*What you have to do*. Copy the listing below word for word, leaving out the pictures.

-- Provided information start --

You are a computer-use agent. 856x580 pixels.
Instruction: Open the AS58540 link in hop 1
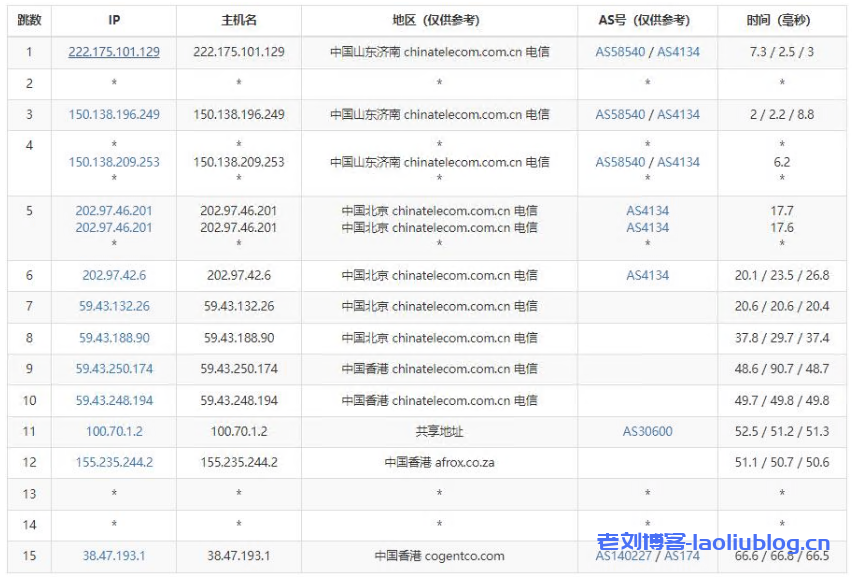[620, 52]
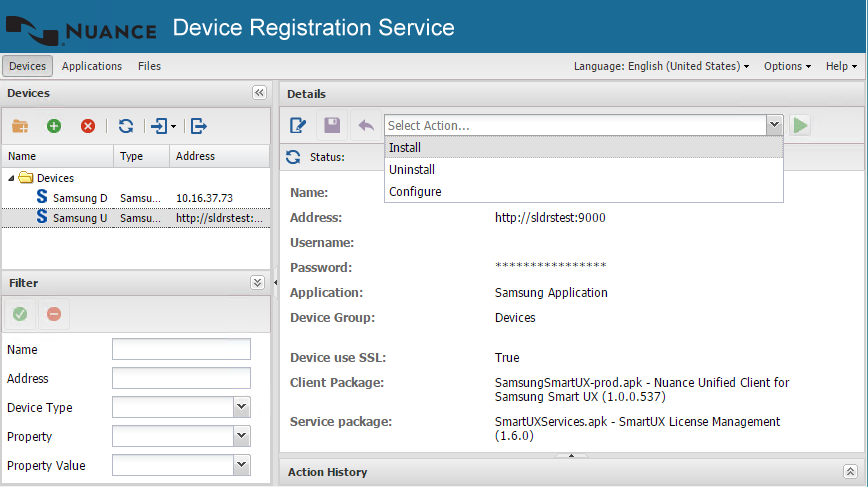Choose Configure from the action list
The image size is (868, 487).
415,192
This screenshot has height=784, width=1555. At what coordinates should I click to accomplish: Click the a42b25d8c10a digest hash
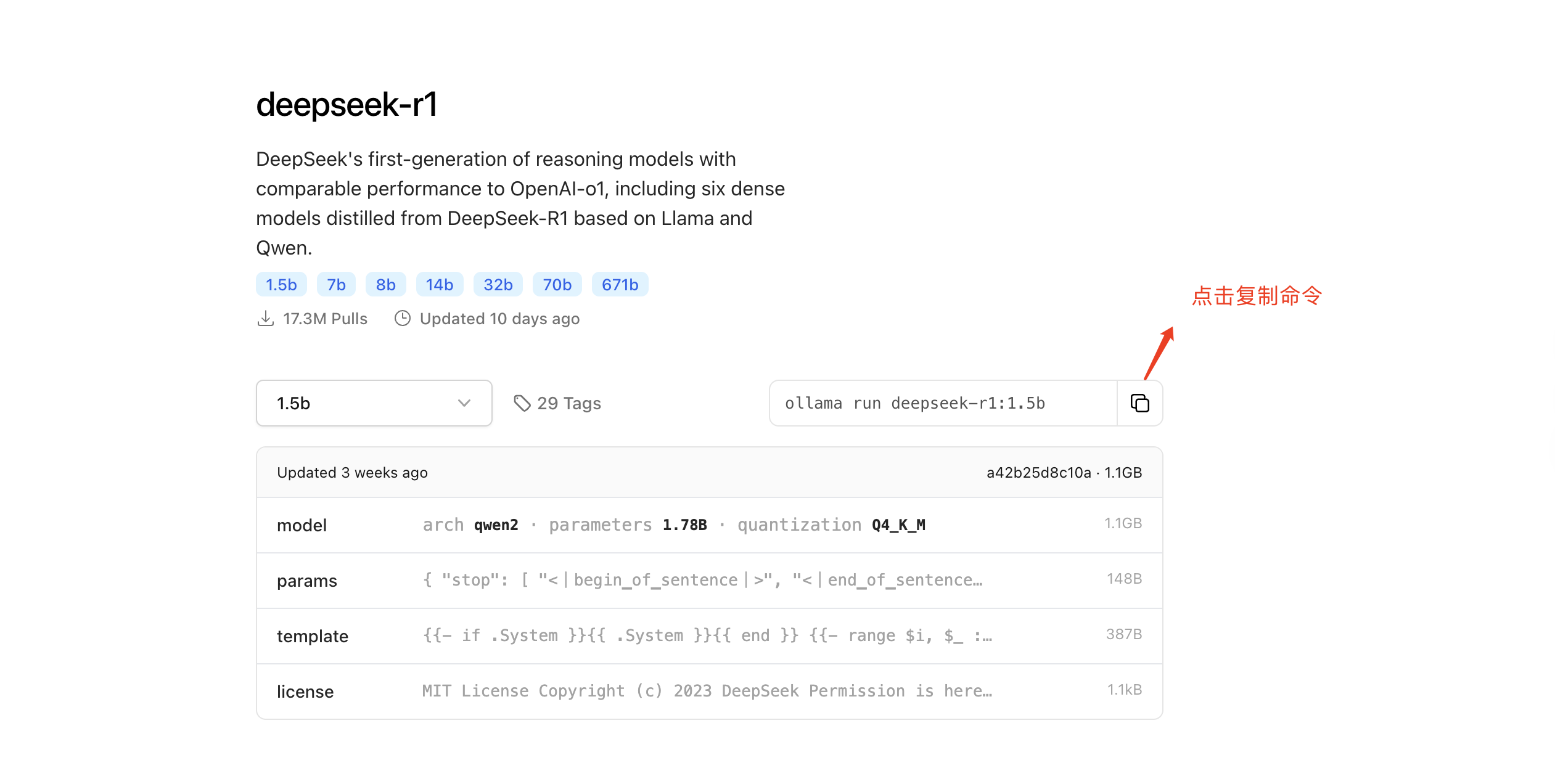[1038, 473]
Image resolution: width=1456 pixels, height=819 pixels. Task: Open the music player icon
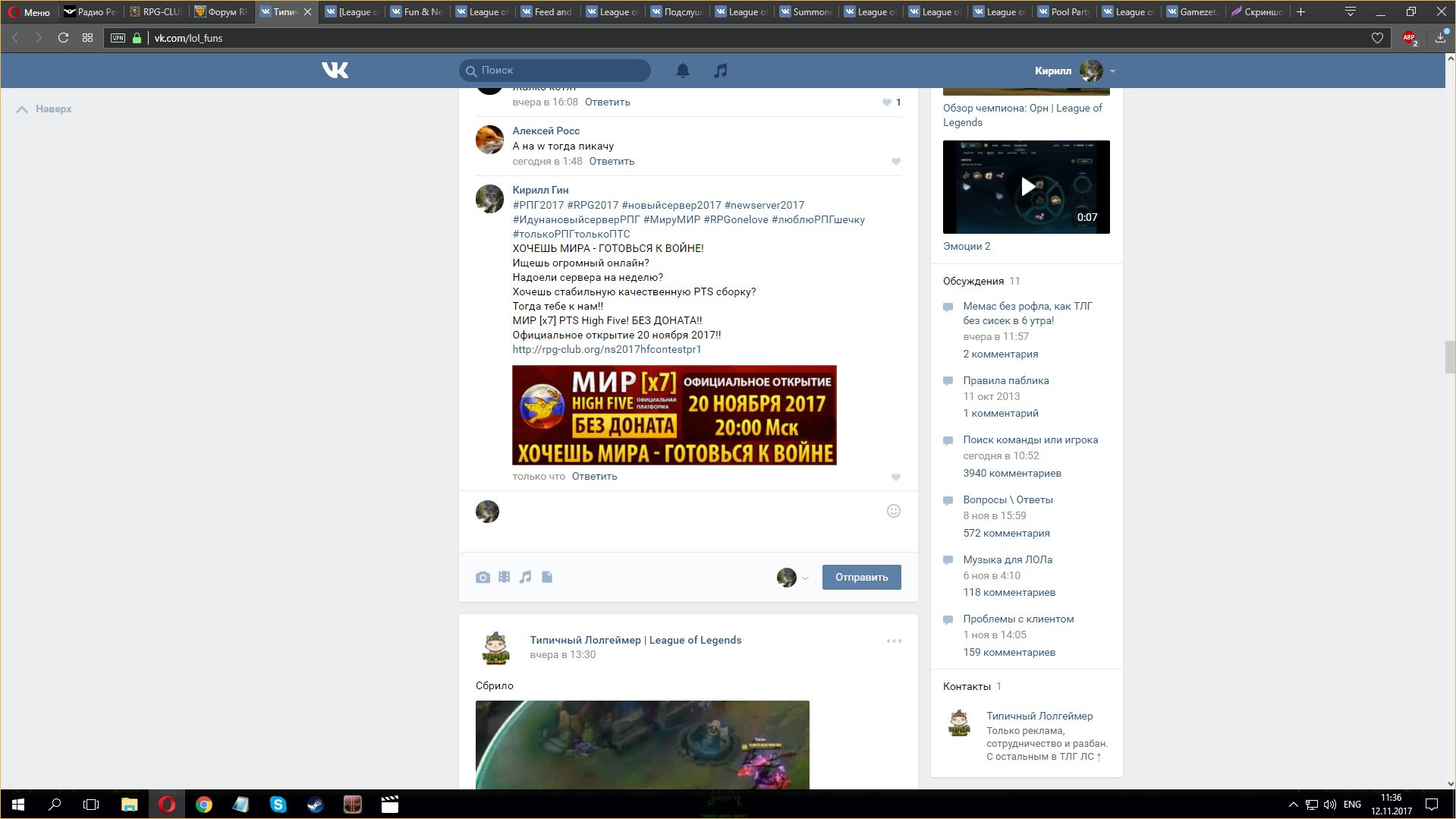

-- Provided information end --

*Reply to the exercise*.
You are a computer-use agent. 856x580 pixels.
Instruction: Open the AS58540 link in hop 1
[620, 52]
Choose Configure from the action list
The image size is (868, 487).
415,192
This screenshot has height=784, width=1555. At what coordinates should I click to accomplish: Click the a42b25d8c10a digest hash
[1038, 473]
Image resolution: width=1456 pixels, height=819 pixels. Task: Open the music player icon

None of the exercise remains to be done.